Khamenei’s nuclear game: No public approval
Unlike the former Iranian supreme leader, Ayatollah Ali Khamenei rarely puts himself in a position of responsibility for crucial issues (with regard to domestic or foreign policy issues).
Since Khamenei is the final decision maker and he enjoys the ultimate authority of approving or rejecting foreign policy issues, understanding his stance in relation to critical issues is significant.
In regards to one of the most significant issues (the nuclear agreement between six world powers and Tehran, and the aftermath of the agreement), the paramount leader of the Islamic Republic has not publicly revealed his stance on whether he approves of the agreement or not.
Due perhaps to his desire to dodge responsibility, Khamenei is also sending the nuclear bill through Majlis (Iran’s parliament) rather than Iran’s Supreme National Security Council
Although without his approval the agreement would not have been possible, Khamenei is still hesitant to show his public approval.
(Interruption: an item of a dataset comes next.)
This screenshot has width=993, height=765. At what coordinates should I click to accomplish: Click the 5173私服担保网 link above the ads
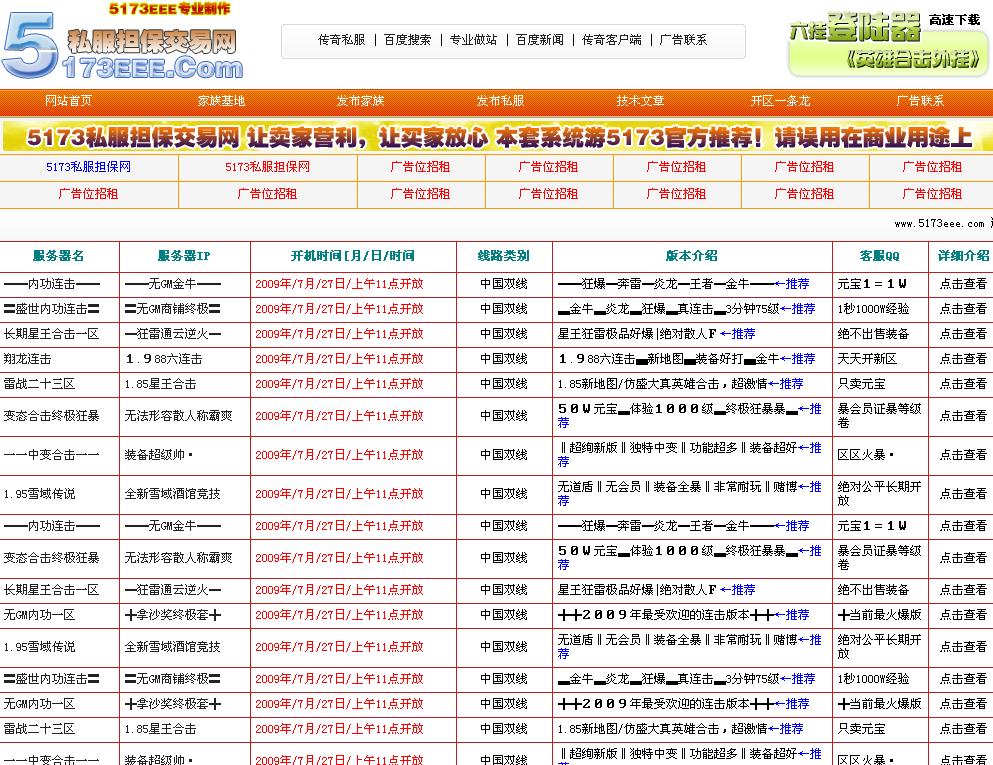[88, 168]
But why?
Khamenei’s nuclear strategy
The major reason behind his reluctance to approve the nuclear agreement publicly is linked to the notion that he desires to have the authority to pull out of the nuclear agreement whenever he wishes without being blamed or held responsible for approving it in the first place. This happened in 2003 and 2004 when Iran pulled out of the nuclear deal. Essentially he wants his hand clean of the deal and free to leave it when he chooses.
In other words, Khamenei does not want to appear on the records as approving or rejecting the deal so that no one will be able to point a finger at him. In few years, when Iran achieves its demands and it decides to pull out of the agreement, Khamenei could make the argument that he never publicly or officially confirmed his approval of the agreement. He could argue that he just gave President Rowhani a chance for diplomacy! He could and likely will also blame the United States.
This is why the U.N. Security Council members plus Germany should require that the deal be officially signed and approved by Khamenei.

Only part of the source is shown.